**TASK DIRECTIONS:**
Your job with the data below: print everything from the line that holds "Viewport: 1378px width, 917px" down to the line that holds "At what coordinates should I click to accomplish: Open", ends included, exactly, and nothing else.

[[ RECORDS FOR THE EXERCISE, beginning ]]

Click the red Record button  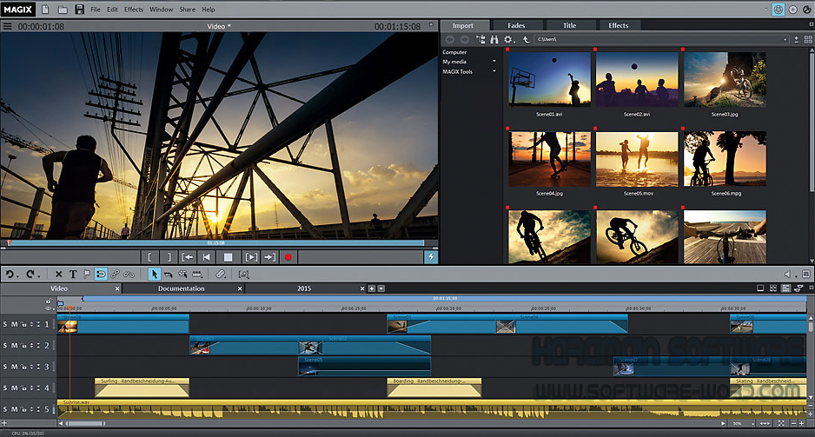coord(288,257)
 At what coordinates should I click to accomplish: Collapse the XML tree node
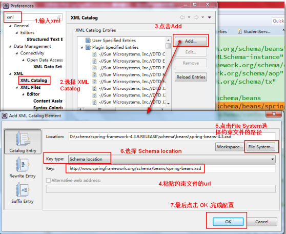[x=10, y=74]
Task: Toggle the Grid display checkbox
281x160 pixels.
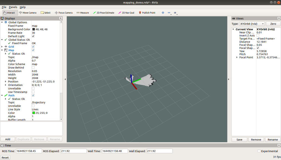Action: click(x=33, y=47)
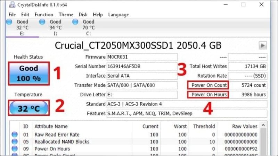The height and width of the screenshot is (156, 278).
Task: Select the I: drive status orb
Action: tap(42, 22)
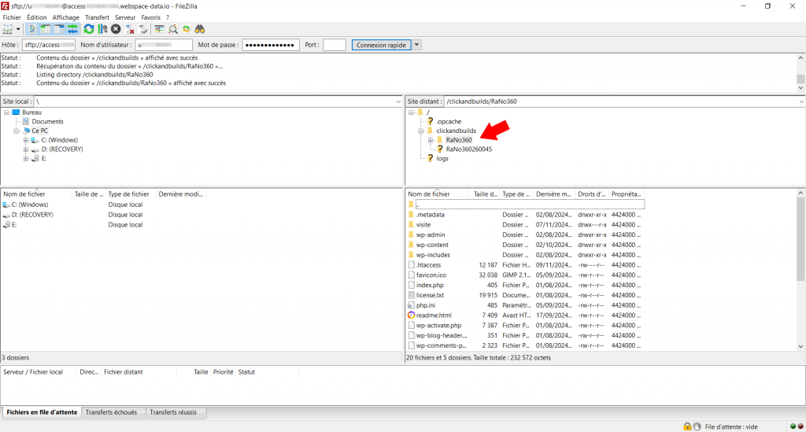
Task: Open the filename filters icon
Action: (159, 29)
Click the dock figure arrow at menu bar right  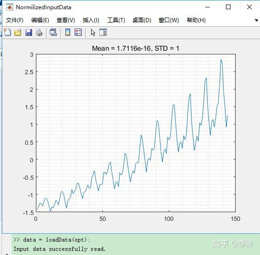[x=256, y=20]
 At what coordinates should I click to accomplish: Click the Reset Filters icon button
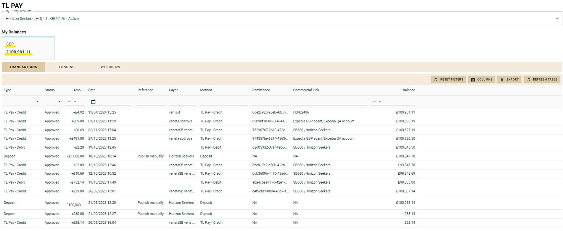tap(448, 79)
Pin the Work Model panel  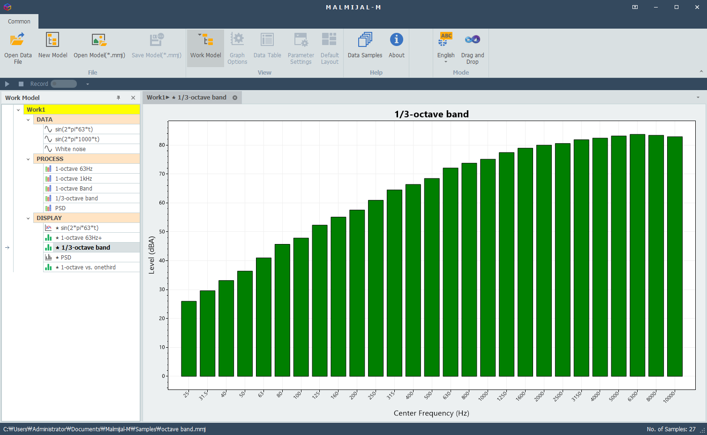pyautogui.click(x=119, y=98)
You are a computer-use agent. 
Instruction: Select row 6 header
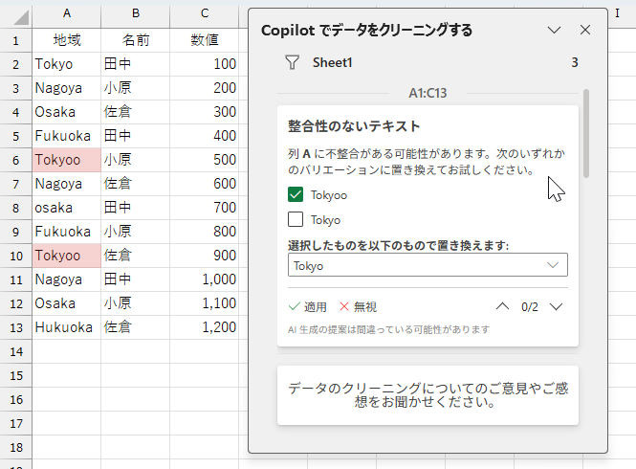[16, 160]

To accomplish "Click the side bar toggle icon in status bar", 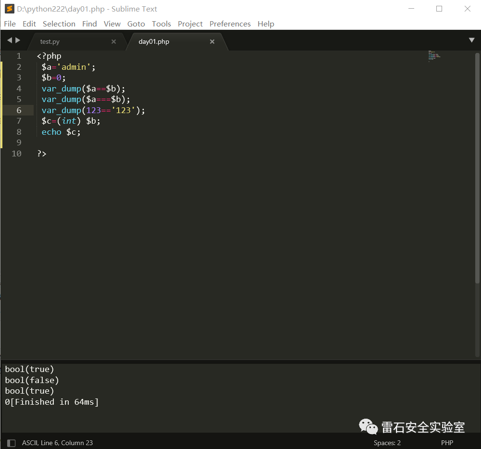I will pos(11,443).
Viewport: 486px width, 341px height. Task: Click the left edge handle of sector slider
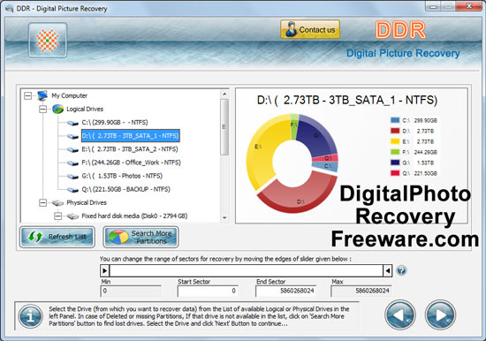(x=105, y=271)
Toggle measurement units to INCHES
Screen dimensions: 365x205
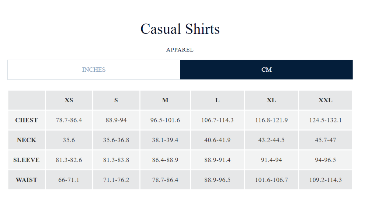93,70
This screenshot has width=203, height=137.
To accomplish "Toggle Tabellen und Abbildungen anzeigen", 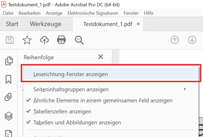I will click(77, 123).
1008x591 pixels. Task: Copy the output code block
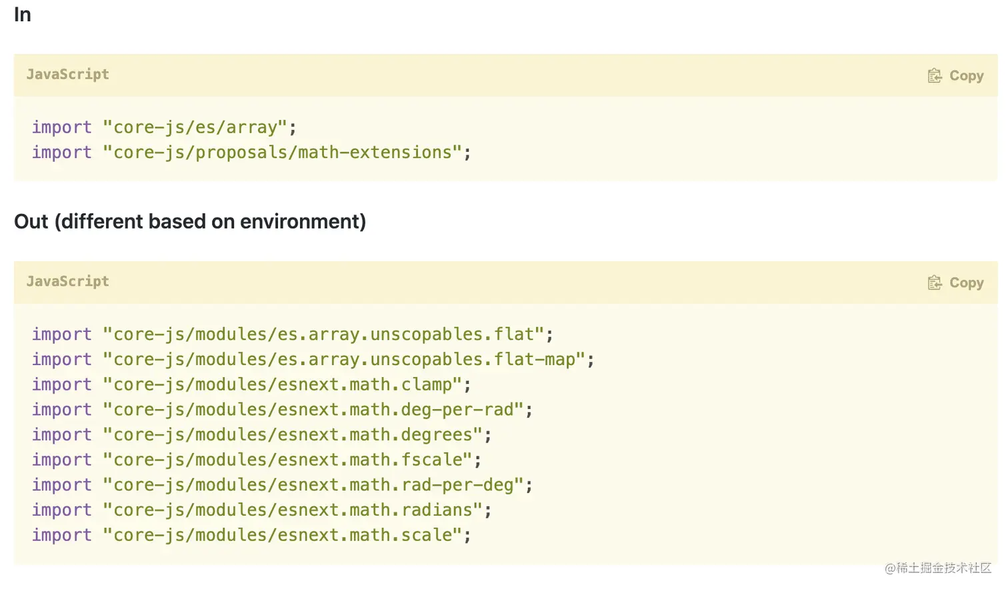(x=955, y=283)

[[ RECORDS FOR THE EXERCISE, end ]]
[[ RECORDS FOR THE EXERCISE, beginning ]]

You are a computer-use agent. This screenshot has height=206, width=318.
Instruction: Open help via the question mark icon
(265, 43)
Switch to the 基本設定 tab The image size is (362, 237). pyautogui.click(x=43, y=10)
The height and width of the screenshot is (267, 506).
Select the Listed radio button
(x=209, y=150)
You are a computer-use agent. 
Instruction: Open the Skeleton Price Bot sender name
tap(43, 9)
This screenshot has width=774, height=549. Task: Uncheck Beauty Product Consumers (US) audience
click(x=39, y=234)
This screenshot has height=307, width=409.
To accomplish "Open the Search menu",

[[ RECORDS FOR THE EXERCISE, end ]]
[[ RECORDS FOR THE EXERCISE, beginning ]]

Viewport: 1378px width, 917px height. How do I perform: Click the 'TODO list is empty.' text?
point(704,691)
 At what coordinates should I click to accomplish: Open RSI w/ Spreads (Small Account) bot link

[[ RECORDS FOR THE EXERCISE, end ]]

**SOLUTION:**
Viewport: 1378px width, 917px height. How do I perform: Click the 'TODO list is empty.' text?
point(704,691)
 At what coordinates should I click to accomplish: Open RSI w/ Spreads (Small Account) bot link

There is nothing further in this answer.